#### EXTRACTED DATA

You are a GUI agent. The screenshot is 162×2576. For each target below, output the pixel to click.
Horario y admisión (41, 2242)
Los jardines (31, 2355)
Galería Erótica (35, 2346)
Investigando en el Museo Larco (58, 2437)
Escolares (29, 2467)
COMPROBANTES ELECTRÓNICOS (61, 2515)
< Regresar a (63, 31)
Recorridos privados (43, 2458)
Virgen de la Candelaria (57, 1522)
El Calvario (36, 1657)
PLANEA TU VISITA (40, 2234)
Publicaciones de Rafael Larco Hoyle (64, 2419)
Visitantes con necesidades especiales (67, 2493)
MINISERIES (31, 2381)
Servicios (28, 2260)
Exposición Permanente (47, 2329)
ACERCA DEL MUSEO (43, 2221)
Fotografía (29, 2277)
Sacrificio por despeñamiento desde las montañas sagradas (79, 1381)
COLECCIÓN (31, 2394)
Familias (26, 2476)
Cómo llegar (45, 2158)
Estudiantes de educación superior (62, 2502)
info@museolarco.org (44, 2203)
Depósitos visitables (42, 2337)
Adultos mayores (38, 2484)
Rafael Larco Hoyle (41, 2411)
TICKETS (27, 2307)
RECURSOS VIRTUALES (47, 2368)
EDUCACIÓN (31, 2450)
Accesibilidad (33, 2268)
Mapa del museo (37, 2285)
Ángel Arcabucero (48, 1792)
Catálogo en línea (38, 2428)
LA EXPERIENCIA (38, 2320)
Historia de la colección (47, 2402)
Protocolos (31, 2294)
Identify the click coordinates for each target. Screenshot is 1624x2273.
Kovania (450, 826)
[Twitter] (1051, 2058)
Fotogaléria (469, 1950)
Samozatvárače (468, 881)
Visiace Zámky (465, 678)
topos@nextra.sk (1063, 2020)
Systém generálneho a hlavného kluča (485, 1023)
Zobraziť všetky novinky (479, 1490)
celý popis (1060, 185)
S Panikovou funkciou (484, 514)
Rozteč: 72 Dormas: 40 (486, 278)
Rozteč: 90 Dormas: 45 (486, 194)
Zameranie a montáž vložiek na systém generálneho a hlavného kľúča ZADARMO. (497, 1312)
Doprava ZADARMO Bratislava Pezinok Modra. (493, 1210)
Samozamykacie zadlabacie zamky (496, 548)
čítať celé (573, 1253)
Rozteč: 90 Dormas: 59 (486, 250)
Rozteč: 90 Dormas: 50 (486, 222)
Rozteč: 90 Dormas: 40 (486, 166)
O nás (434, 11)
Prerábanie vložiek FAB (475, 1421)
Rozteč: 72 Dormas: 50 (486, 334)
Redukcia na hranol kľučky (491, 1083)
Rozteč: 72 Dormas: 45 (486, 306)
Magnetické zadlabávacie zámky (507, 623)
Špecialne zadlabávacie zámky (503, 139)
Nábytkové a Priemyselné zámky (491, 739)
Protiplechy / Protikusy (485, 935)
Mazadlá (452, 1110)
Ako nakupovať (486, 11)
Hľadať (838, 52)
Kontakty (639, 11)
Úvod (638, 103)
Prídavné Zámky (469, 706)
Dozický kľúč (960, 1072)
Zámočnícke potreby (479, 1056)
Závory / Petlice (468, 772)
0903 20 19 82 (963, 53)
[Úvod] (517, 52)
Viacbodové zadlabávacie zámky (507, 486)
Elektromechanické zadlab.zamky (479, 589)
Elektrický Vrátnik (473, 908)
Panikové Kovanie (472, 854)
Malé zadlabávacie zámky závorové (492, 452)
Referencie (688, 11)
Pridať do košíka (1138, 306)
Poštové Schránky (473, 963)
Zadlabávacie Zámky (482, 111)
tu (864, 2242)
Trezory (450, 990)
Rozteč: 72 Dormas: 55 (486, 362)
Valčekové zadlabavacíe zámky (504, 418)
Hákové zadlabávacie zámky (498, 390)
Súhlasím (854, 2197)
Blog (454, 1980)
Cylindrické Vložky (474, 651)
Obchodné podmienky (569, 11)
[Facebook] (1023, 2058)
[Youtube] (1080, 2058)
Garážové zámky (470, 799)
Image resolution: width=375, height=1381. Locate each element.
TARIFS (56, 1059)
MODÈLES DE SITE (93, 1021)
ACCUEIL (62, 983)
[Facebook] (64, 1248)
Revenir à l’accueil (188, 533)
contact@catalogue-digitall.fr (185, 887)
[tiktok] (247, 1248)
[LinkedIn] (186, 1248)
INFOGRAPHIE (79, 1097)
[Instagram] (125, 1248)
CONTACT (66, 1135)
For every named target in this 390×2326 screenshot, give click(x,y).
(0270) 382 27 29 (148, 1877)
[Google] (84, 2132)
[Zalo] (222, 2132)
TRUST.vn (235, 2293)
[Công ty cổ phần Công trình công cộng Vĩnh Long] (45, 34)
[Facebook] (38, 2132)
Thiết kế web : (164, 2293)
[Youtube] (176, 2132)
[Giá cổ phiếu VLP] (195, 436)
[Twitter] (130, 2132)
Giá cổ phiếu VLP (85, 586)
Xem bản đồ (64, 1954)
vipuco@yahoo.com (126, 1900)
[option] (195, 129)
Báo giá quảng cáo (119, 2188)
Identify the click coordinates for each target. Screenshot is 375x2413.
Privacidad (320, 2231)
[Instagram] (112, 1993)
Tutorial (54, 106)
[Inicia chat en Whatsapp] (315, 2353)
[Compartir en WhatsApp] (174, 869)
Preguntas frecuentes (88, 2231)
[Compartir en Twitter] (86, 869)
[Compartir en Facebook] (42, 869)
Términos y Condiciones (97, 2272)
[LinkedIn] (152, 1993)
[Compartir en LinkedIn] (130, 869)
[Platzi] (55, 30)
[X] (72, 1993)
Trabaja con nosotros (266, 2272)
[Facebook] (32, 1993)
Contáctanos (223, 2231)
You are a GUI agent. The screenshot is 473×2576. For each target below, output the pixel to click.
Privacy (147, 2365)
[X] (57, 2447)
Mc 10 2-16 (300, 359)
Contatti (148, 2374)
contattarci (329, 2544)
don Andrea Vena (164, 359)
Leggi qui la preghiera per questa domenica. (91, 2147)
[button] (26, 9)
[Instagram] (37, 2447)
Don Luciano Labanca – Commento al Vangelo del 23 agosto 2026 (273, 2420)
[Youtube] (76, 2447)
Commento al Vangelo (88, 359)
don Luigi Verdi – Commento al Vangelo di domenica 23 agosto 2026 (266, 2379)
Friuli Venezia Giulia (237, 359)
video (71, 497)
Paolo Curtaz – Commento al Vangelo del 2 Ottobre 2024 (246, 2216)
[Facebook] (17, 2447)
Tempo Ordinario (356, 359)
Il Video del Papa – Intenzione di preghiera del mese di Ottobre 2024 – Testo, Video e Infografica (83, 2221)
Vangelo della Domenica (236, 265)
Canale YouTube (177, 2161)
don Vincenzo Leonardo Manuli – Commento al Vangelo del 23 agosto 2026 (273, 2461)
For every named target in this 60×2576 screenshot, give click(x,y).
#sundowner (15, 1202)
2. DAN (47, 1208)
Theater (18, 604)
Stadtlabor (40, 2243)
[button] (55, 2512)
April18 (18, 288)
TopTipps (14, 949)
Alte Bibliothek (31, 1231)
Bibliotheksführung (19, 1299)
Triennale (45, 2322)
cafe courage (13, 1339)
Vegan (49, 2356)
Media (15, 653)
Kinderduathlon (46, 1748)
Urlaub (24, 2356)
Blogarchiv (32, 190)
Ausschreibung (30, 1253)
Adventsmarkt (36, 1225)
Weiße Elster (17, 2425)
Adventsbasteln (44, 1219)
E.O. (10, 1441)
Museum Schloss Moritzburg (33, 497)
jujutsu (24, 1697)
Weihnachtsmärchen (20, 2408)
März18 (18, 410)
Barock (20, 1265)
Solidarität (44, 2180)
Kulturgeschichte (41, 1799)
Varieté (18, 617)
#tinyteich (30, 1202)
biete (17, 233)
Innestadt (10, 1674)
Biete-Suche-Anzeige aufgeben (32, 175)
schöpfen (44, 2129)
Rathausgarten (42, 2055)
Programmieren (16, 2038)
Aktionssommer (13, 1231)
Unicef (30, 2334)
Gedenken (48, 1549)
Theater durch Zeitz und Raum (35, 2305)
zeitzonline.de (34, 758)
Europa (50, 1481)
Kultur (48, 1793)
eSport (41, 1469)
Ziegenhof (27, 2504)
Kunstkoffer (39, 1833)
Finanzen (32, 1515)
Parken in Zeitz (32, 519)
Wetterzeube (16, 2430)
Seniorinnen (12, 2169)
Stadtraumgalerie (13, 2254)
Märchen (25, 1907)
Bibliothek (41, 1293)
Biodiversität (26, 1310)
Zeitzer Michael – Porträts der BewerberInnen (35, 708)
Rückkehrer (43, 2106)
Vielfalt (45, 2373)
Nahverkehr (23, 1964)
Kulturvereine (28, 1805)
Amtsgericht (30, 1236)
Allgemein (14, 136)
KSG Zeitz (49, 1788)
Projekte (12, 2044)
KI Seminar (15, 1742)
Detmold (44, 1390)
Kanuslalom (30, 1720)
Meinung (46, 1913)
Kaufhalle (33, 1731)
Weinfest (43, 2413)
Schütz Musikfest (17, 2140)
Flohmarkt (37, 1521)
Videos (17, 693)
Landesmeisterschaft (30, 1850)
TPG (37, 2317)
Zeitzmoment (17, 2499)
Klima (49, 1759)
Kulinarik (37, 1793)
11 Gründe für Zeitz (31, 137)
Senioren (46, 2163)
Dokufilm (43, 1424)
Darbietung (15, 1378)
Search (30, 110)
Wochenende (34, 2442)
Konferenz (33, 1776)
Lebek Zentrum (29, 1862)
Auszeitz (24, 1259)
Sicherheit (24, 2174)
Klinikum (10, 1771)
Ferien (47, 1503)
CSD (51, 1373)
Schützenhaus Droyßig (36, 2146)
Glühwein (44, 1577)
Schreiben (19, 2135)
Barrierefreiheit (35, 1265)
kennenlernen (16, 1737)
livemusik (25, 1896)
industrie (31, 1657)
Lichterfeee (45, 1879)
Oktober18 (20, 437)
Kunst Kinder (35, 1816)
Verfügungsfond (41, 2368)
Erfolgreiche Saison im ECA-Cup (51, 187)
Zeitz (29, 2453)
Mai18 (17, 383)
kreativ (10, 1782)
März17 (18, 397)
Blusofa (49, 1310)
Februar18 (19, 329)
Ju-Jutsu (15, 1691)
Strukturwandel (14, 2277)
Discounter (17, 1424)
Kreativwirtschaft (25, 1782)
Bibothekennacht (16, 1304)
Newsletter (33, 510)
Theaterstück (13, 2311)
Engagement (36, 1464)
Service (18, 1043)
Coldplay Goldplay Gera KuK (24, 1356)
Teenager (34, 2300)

#### EXERCISE AIM
Nothing but the lines above from the one containing "0903 20 19 82 (963, 53)" through the one containing "[Instagram] (112, 1993)" should appear in the answer, each repeated exactly.

#### TASK RESULT
0903 20 19 82 (963, 53)
[Úvod] (517, 52)
Viacbodové zadlabávacie zámky (507, 486)
Elektromechanické zadlab.zamky (479, 589)
Elektrický Vrátnik (473, 908)
Panikové Kovanie (472, 854)
Malé zadlabávacie zámky závorové (492, 452)
Referencie (688, 11)
Pridať do košíka (1138, 306)
Poštové Schránky (473, 963)
Zadlabávacie Zámky (482, 111)
tu (864, 2242)
Trezory (450, 990)
Rozteč: 72 Dormas: 55 (486, 362)
Valčekové zadlabavacíe zámky (504, 418)
Hákové zadlabávacie zámky (498, 390)
Súhlasím (854, 2197)
Blog (454, 1980)
Cylindrické Vložky (474, 651)
Obchodné podmienky (569, 11)
[Facebook] (1023, 2058)
[Youtube] (1080, 2058)
Garážové zámky (470, 799)
Image resolution: width=375, height=1381. Locate each element.
TARIFS (56, 1059)
MODÈLES DE SITE (93, 1021)
ACCUEIL (62, 983)
[Facebook] (64, 1248)
Revenir à l’accueil (188, 533)
contact@catalogue-digitall.fr (185, 887)
[tiktok] (247, 1248)
[LinkedIn] (186, 1248)
INFOGRAPHIE (79, 1097)
[Instagram] (125, 1248)
CONTACT (66, 1135)
For every named target in this 390×2326 screenshot, give click(x,y).
(0270) 382 27 29 (148, 1877)
[Google] (84, 2132)
[Zalo] (222, 2132)
TRUST.vn (235, 2293)
[Công ty cổ phần Công trình công cộng Vĩnh Long] (45, 34)
[Facebook] (38, 2132)
Thiết kế web : (164, 2293)
[Youtube] (176, 2132)
[Giá cổ phiếu VLP] (195, 436)
[Twitter] (130, 2132)
Giá cổ phiếu VLP (85, 586)
Xem bản đồ (64, 1954)
vipuco@yahoo.com (126, 1900)
[option] (195, 129)
Báo giá quảng cáo (119, 2188)
Identify the click coordinates for each target. Screenshot is 375x2413.
Privacidad (320, 2231)
[Instagram] (112, 1993)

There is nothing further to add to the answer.